Hey HN, I've been using GPT a lot lately in some side projects around data generation and benchmarking. During the course of prompt tuning I ended up with a pretty complicated request: the value that I was looking for, an explanation, a criticism, etc. JSON was the most natural output format for this but results would often be broken, have wrong types, or contain missing fields.
There's been some positive movement in this space, like with jsonformer (https://github.com/1rgs/jsonformer) the other day. But nothing that was plug and play with GPT.

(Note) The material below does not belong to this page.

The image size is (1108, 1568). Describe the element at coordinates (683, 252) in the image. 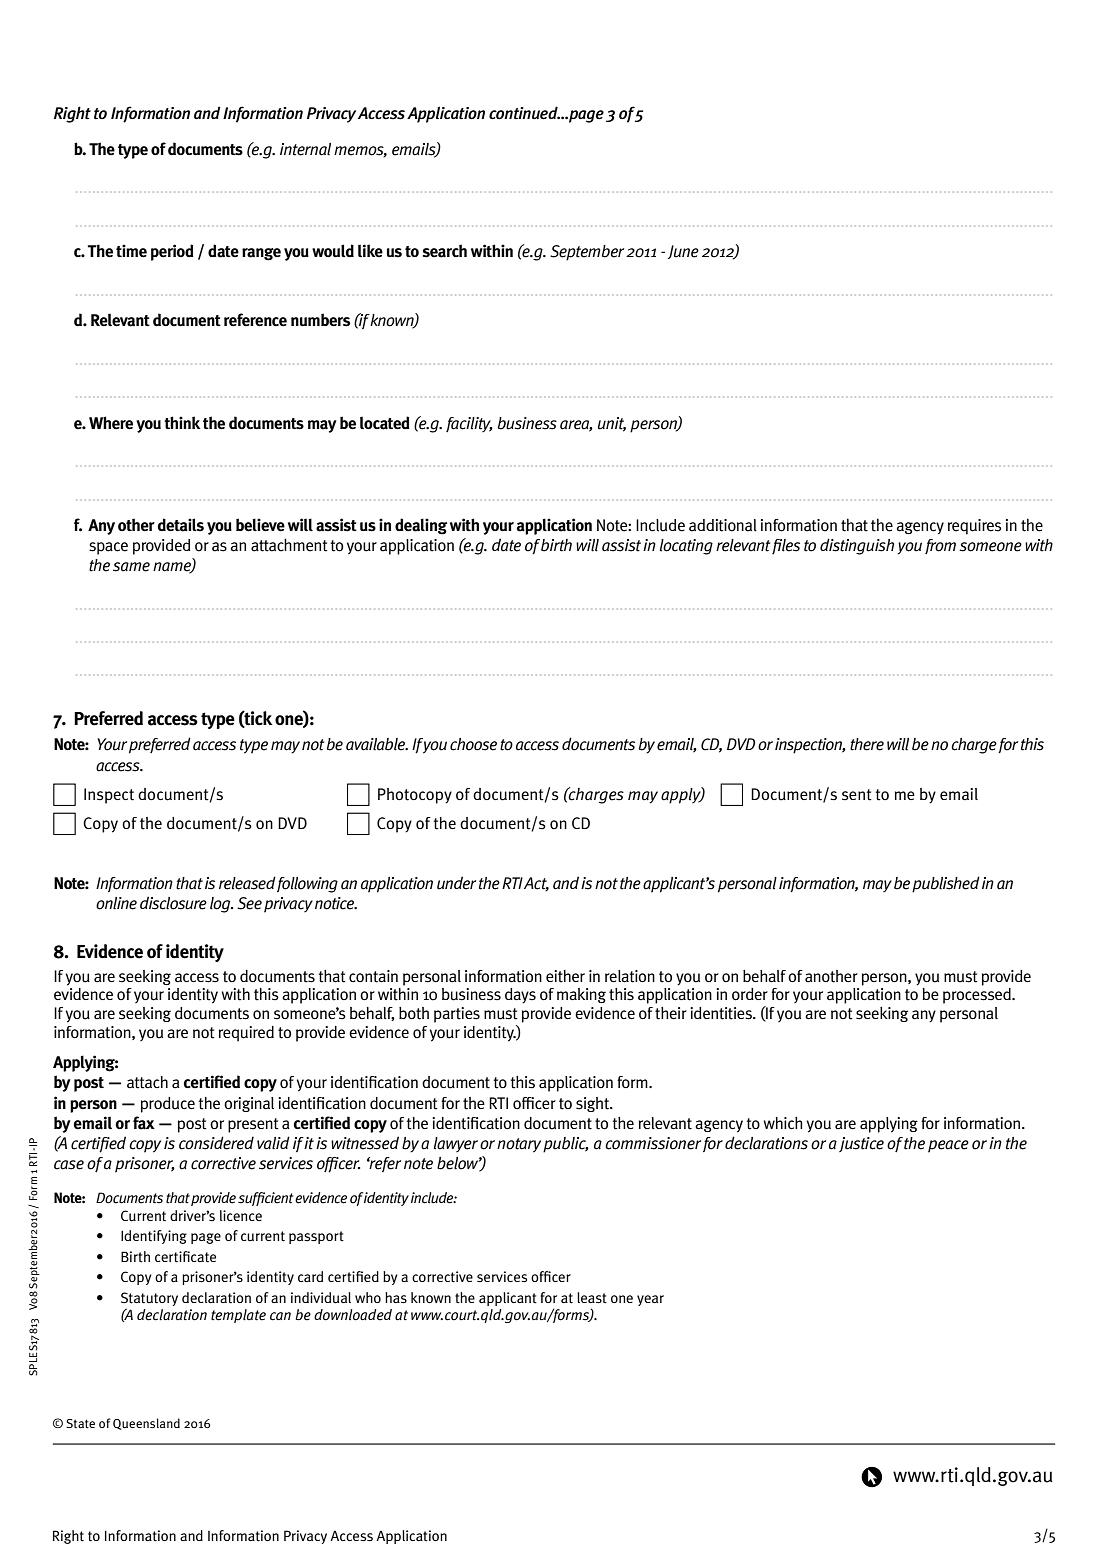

This library consolidates the separate logic that I built across 5 different projects. It lets you prompt the model for how it should return fields, inject variable prompts, handle common formatting errors, then cast to pydantic when you're done for typehinting and validation in your IDE. If you're able to play around with it, let me know what you think.
What we've found useful in practice in dealing with similar problems:
- Use json5 instead of json when parsing. It allows trailing commas.
- Don't let it respond in true/false. Instead, ask it for a short sentence explaining whether it is true or false. Afterwards, use a small embedding model such as sbert to extract true/false from the sentence. We've found that GPT is able to reason better in this case, and it is much more robust.
- For numerical scores, do a similar thing by asking GPT for a description, then with the small embedding model write a few examples matching your score scale, and for each response use the score of the best matched example. If you let GPT give you scores directly without explanation, 20% of the time it will give you nonsense.